There are loads of books on record cover art and others on greater or lesser celebrities’ record collections. One recent, almost encyclopaedic one is Eilon Paz‘s “Dust & Grooves: Adventures in Record Collecting“. Paz visited record collectors and photographed them with their hoards of vinyl–everything from rare 78s to the world’s largest collection of coloured vinyl records. Sonic magazine interviewed musicians, DJs, record collectors and record buyers at record stores. I used to have a library of books about record cover art. I have only kept a few that I really treasure. These include Nick de Ville‘s “Album: Classic Sleeve Design: Style and Image in Sleeve Design“, Richard Evans‘ “The Art of the Record Cover“, Paul Maréchal‘s “The Complete Commissioned Record Covers“, Jennifer McKnight-Trontz’ & Alex Steinweiss’For the Record: The Life and Work of Alex Steinweiss, Inventor of the Album Cover” and the catalogue from Stockholm’s Nationalmuseum’s 1981-2 exhibition “Ytans innehåll: utställning av skivomslag” [“The Surface’s Contents: An Exhibition of Record Covers“].
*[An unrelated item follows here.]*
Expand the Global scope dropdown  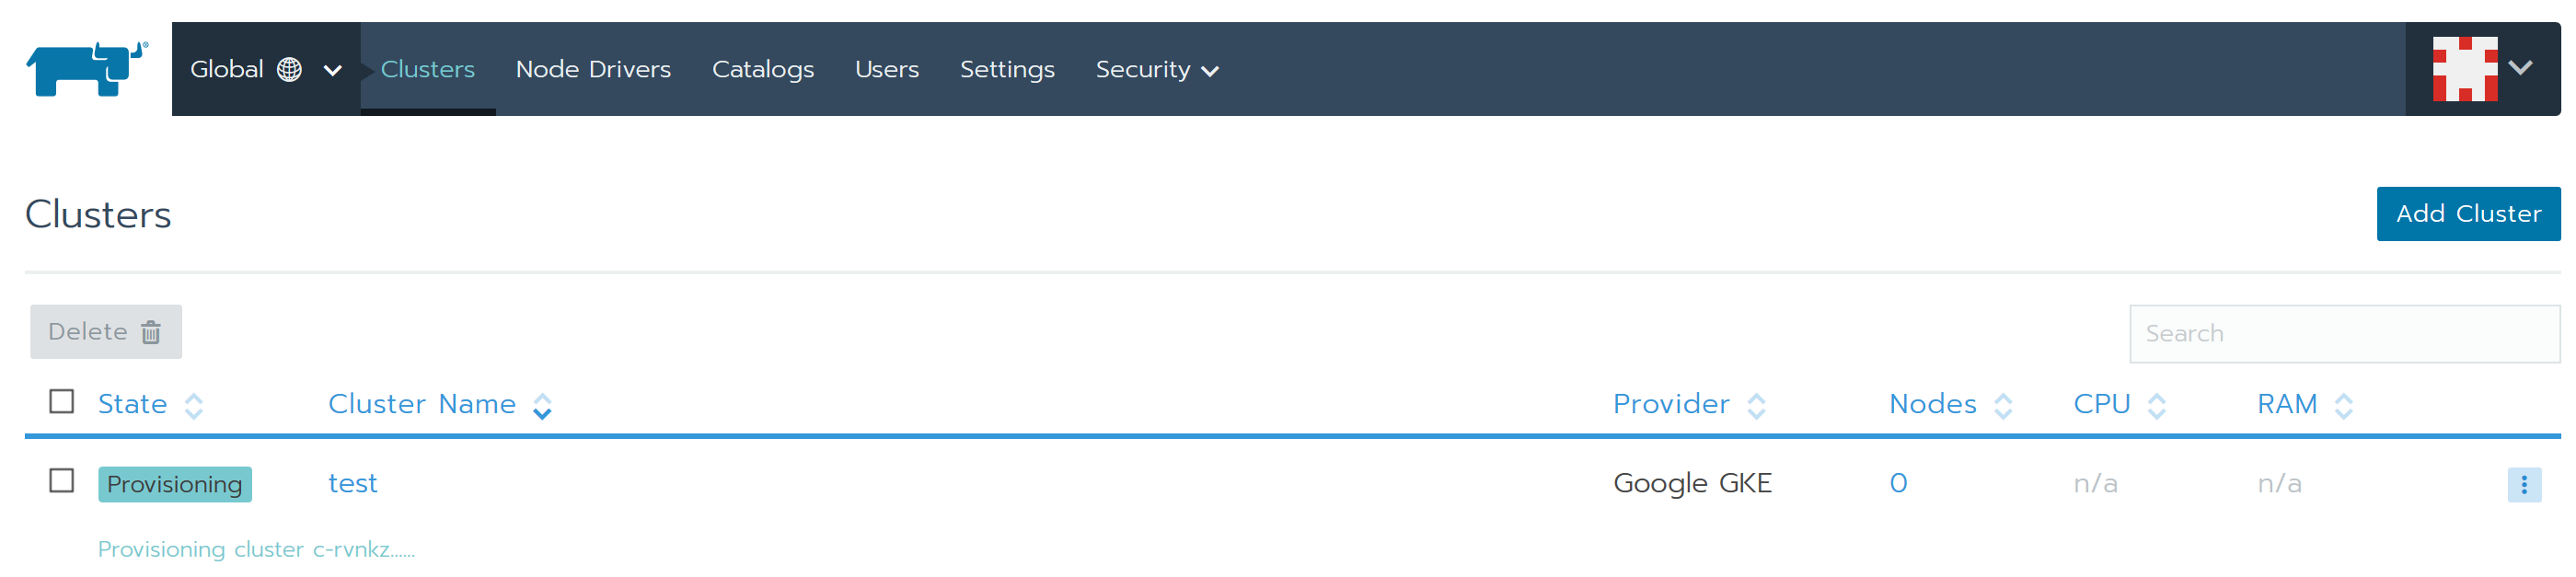333,70
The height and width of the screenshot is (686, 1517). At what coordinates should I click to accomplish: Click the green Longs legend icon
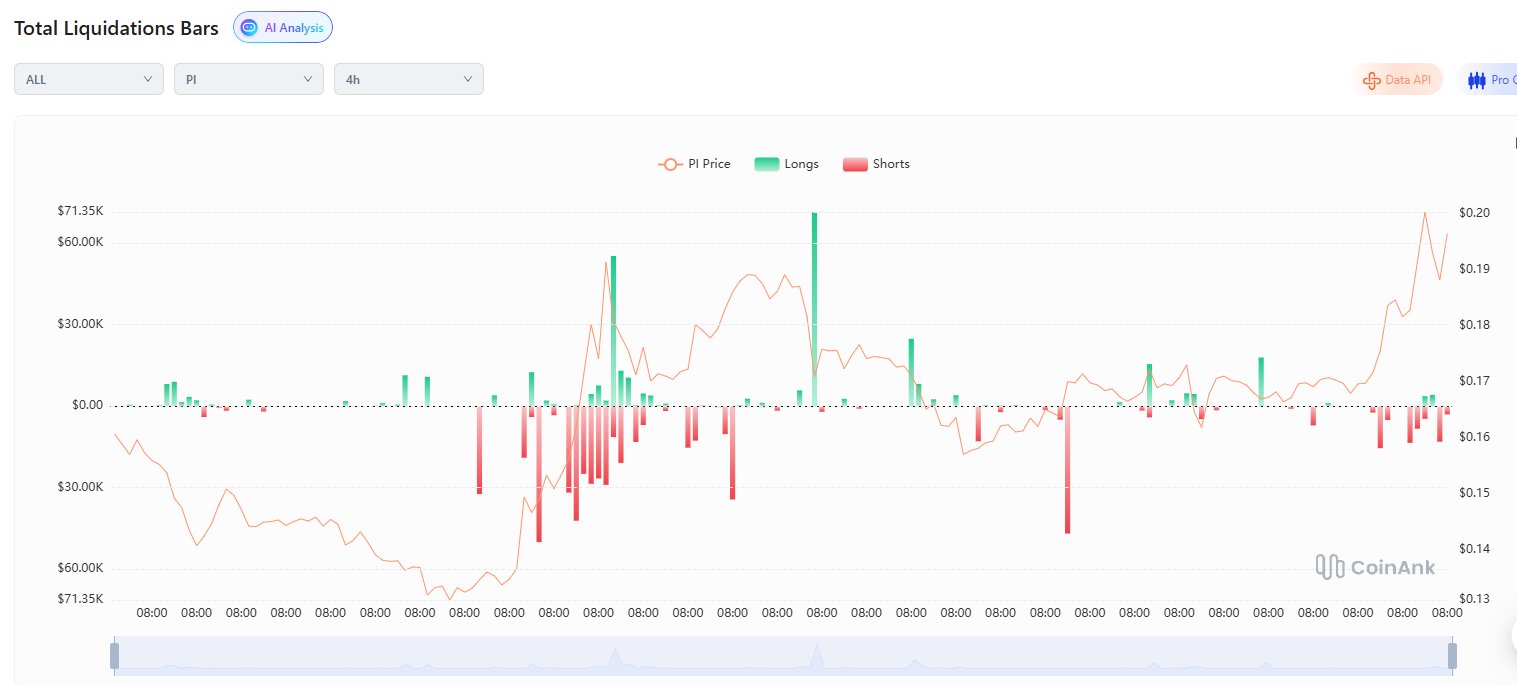767,164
Where did my collection begin? Born in the mid forties, I was raised on vinyl records. My father loved music and had a few hundred LPs and a few 78s. In my late teens I had a friend, Chris,  who worked on Saturdays at The Chelsea Record Centre, a shop on The King’s Road, Chelsea. We used to go to pubs and listen to R ‘n’ B and, when I went to University we started going regularly to the 100 Club on Oxford Street. We could see The Pretty Things, The Graham Bond Organisation or The Artwoods. One night–I suppose in 1964 or 1965– we went to see Bo Diddley and his famous band (who I had at that time only heard of through some Buddy Holly recordings.) Well, to call that concert mindblowing was an understatement.

The first records I bought were LPs–Eddie Cochran‘s “Memorial Album“, “The Buddy Holly Story” and John Lee Hooker‘s “Don’t Turn Me From Your Door“. One evening in late November 1963 my friend Chris came home with a copy of “With the Beatles” and we spent an evening just playing and replaying the album. And almost a year later on the 24th October 1964, Chris and I went to the Gaumont State Cinema in Kilburn to see The Beatles–I can’t say we heard them because of all the screaming. I still have the “Four Aces” programme from the concert! I started buying records and became a regular at two of London’s independent record shops that imported American albums; One Stop Records in South Moulton Street and Musicland in Berwick Street.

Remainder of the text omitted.